## Dataset
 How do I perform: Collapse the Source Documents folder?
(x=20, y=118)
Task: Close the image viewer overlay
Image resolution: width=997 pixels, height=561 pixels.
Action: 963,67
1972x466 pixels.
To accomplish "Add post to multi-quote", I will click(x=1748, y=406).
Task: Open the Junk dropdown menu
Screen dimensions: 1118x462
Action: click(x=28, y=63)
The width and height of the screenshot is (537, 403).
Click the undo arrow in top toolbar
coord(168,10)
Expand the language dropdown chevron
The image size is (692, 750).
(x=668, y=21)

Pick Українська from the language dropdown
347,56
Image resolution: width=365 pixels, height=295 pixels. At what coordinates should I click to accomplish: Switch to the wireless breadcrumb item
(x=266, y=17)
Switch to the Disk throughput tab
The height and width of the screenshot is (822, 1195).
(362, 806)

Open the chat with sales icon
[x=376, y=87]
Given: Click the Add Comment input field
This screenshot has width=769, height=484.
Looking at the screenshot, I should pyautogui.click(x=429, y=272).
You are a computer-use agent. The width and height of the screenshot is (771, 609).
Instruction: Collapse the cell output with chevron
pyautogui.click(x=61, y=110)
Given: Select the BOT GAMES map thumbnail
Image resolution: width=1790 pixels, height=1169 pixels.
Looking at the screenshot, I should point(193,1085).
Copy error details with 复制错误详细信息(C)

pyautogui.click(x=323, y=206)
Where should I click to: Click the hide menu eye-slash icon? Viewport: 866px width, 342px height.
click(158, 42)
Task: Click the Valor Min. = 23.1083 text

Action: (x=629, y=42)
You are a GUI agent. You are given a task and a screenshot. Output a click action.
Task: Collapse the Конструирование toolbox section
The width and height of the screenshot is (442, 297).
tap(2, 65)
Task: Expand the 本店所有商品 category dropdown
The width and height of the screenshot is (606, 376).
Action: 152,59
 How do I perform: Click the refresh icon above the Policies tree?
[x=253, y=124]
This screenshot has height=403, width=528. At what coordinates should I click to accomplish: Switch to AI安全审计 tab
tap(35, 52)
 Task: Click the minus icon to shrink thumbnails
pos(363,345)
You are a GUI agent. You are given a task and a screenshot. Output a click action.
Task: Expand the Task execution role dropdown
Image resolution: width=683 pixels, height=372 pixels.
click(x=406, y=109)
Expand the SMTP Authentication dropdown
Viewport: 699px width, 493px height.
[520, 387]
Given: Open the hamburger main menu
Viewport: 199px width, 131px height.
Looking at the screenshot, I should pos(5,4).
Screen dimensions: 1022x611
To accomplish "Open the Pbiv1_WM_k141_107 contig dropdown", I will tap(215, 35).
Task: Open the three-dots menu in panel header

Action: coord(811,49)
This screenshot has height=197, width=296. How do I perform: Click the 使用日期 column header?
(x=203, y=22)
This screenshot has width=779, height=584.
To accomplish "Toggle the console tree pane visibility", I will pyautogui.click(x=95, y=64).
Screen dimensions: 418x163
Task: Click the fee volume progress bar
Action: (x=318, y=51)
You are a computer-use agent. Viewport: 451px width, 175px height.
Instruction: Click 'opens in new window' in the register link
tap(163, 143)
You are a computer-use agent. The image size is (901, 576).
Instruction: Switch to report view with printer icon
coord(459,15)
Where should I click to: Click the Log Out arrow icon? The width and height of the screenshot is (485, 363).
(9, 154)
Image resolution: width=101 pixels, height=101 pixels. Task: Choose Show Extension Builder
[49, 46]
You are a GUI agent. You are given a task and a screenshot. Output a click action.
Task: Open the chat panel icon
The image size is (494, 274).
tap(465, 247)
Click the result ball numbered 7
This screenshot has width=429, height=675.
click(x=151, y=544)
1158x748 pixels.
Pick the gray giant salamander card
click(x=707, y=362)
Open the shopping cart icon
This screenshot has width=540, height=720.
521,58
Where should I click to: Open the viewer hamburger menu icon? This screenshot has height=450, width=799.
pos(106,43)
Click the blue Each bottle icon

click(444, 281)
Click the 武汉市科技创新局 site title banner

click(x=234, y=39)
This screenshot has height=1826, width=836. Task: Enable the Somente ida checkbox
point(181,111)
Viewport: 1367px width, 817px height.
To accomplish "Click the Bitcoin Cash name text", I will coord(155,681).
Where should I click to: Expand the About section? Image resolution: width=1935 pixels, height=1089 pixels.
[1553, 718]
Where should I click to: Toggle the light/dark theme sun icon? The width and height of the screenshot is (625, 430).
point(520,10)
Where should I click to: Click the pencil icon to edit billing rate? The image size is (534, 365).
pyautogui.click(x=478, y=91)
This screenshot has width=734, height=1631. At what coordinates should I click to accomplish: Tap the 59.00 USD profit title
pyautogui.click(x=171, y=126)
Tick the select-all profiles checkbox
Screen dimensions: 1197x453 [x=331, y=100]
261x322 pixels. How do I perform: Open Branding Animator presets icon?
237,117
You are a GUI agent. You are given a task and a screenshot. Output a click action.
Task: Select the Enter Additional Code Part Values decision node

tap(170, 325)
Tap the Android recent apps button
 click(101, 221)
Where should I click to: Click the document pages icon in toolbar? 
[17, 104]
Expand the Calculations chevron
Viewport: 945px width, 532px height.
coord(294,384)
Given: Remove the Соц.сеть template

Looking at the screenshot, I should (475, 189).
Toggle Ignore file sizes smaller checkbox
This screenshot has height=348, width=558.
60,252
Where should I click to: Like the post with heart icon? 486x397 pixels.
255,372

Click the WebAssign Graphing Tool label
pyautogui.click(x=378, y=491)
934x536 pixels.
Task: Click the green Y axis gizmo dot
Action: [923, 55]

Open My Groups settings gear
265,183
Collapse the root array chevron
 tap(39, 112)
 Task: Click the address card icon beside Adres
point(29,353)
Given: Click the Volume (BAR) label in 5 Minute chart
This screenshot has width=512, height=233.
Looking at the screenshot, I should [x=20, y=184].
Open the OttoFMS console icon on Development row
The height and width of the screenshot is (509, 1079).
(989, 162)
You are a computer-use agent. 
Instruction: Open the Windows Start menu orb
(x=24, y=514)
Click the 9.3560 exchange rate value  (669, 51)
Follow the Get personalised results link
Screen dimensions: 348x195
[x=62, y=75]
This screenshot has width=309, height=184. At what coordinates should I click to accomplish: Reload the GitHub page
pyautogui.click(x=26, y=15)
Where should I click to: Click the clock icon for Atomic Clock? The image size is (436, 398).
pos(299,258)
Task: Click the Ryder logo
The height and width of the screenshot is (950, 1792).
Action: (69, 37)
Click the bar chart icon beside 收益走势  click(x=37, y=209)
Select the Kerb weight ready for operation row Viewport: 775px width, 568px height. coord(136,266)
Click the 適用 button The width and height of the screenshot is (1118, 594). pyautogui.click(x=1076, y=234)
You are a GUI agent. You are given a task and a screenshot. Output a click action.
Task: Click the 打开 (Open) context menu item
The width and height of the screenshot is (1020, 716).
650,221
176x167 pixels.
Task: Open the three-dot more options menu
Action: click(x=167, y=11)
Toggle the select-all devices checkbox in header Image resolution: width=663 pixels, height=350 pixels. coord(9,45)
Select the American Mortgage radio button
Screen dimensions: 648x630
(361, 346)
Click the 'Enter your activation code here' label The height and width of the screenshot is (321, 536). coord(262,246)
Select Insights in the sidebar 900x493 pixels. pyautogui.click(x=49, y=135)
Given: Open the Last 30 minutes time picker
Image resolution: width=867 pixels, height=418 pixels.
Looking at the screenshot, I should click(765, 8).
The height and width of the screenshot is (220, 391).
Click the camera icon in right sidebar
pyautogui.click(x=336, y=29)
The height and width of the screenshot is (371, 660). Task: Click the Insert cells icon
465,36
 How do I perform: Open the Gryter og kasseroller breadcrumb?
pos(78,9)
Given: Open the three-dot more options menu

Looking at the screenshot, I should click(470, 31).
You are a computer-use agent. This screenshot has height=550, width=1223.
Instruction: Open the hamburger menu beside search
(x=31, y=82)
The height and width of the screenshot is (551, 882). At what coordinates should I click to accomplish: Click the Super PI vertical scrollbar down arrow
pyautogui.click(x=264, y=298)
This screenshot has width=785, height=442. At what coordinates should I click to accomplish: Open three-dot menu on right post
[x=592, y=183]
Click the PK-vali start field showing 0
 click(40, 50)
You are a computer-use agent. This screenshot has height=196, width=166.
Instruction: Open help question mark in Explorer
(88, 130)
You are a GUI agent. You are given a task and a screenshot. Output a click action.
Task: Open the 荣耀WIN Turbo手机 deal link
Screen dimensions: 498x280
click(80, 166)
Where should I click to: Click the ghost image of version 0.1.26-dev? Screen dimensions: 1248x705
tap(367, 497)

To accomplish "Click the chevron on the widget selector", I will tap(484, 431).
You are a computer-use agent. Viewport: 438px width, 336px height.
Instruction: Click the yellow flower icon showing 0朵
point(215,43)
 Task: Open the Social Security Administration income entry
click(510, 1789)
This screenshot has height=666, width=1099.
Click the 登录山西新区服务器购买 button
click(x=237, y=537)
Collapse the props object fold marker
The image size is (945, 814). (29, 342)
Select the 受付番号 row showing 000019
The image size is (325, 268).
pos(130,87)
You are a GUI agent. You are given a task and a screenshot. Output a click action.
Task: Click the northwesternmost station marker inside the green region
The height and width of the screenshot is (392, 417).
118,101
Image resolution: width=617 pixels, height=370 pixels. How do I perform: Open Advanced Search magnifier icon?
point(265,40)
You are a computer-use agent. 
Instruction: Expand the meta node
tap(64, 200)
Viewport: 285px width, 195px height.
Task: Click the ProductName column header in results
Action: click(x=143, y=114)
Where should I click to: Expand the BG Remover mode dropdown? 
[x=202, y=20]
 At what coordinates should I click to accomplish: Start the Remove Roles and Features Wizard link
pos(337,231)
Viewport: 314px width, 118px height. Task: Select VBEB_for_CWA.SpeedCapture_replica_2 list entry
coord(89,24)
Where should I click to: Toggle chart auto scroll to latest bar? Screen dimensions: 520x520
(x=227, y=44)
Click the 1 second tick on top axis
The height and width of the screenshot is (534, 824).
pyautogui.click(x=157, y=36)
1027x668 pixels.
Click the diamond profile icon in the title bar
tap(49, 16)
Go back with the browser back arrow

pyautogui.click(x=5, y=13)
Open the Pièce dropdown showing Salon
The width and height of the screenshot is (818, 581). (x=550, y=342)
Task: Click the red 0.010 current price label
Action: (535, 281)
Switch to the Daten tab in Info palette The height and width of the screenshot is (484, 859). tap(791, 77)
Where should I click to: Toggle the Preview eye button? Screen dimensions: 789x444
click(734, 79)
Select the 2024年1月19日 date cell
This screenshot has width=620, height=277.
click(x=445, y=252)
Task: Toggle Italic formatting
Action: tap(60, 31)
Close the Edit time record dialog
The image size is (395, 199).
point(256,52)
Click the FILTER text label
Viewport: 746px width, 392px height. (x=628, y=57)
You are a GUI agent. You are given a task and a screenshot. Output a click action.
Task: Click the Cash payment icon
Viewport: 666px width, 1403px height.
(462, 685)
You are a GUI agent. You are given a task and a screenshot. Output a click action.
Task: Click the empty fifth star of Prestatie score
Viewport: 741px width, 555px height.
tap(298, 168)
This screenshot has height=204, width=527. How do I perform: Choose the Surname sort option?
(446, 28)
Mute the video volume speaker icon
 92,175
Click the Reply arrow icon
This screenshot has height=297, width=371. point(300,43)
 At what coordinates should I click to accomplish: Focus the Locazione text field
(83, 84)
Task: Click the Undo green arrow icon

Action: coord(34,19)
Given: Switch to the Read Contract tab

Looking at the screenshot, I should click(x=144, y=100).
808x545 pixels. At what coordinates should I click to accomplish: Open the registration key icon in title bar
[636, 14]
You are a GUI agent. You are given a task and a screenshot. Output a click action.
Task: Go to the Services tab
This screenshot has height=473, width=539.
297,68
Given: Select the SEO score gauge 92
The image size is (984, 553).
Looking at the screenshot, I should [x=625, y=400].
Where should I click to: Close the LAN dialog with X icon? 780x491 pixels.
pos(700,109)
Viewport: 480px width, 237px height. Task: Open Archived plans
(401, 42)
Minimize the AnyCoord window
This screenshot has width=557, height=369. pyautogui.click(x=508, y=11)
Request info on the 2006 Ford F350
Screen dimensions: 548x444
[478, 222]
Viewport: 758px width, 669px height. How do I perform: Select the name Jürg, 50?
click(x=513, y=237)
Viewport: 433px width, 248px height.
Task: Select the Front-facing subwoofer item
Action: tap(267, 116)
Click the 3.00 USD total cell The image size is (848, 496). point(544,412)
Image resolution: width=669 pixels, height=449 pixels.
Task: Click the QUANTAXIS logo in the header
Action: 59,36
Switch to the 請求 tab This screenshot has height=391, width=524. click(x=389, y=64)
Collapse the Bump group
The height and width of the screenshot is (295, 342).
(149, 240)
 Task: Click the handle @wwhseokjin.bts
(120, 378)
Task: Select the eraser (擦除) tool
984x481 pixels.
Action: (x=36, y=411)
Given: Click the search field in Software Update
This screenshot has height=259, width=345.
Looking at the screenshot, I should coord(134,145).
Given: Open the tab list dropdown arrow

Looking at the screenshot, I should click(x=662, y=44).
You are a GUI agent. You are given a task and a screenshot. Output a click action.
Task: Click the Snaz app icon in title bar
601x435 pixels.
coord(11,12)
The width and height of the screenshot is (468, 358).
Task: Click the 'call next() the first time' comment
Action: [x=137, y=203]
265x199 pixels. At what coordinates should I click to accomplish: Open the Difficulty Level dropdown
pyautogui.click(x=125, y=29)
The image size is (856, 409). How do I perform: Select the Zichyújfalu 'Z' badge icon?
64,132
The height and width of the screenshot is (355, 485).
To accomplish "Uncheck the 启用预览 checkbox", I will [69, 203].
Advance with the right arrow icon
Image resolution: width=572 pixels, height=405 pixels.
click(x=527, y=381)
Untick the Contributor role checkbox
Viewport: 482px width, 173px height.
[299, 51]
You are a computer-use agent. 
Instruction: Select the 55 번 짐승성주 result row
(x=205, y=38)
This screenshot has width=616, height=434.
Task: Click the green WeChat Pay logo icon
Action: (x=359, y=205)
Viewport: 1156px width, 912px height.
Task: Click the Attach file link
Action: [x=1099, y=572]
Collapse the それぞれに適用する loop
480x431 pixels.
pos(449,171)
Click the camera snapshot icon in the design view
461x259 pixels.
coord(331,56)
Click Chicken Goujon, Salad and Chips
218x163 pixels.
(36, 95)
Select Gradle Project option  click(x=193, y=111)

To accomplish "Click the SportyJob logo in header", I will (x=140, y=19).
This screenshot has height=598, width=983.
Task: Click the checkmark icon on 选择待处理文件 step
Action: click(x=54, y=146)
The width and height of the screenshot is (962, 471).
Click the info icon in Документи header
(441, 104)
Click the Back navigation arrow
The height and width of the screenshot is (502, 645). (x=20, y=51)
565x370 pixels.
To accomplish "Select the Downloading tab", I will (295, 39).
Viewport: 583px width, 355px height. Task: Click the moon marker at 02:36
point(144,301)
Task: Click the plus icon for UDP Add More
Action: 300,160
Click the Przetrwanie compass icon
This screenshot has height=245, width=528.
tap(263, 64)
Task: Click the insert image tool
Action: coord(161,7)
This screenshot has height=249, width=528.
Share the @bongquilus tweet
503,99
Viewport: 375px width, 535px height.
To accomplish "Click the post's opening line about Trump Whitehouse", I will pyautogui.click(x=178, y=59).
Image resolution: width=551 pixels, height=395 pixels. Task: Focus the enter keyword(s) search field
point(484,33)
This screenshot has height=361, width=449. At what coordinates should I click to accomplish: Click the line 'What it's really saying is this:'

## What you will do
"computer" is the word to look for; copy every line of the data that has it.

## Result below
You are a computer-use agent. The width and height of the screenshot is (771, 609).
You are a computer-use agent. Viewport: 451px width, 175px height.
You are a computer-use agent. The image size is (901, 576).
You are a computer-use agent. 
You are a computer-use agent. This screenshot has height=550, width=1223.
You are a computer-use agent. This screenshot has height=196, width=166.
You are a computer-use agent. Viewport: 438px width, 336px height.
You are a computer-use agent. 
You are a computer-use agent. 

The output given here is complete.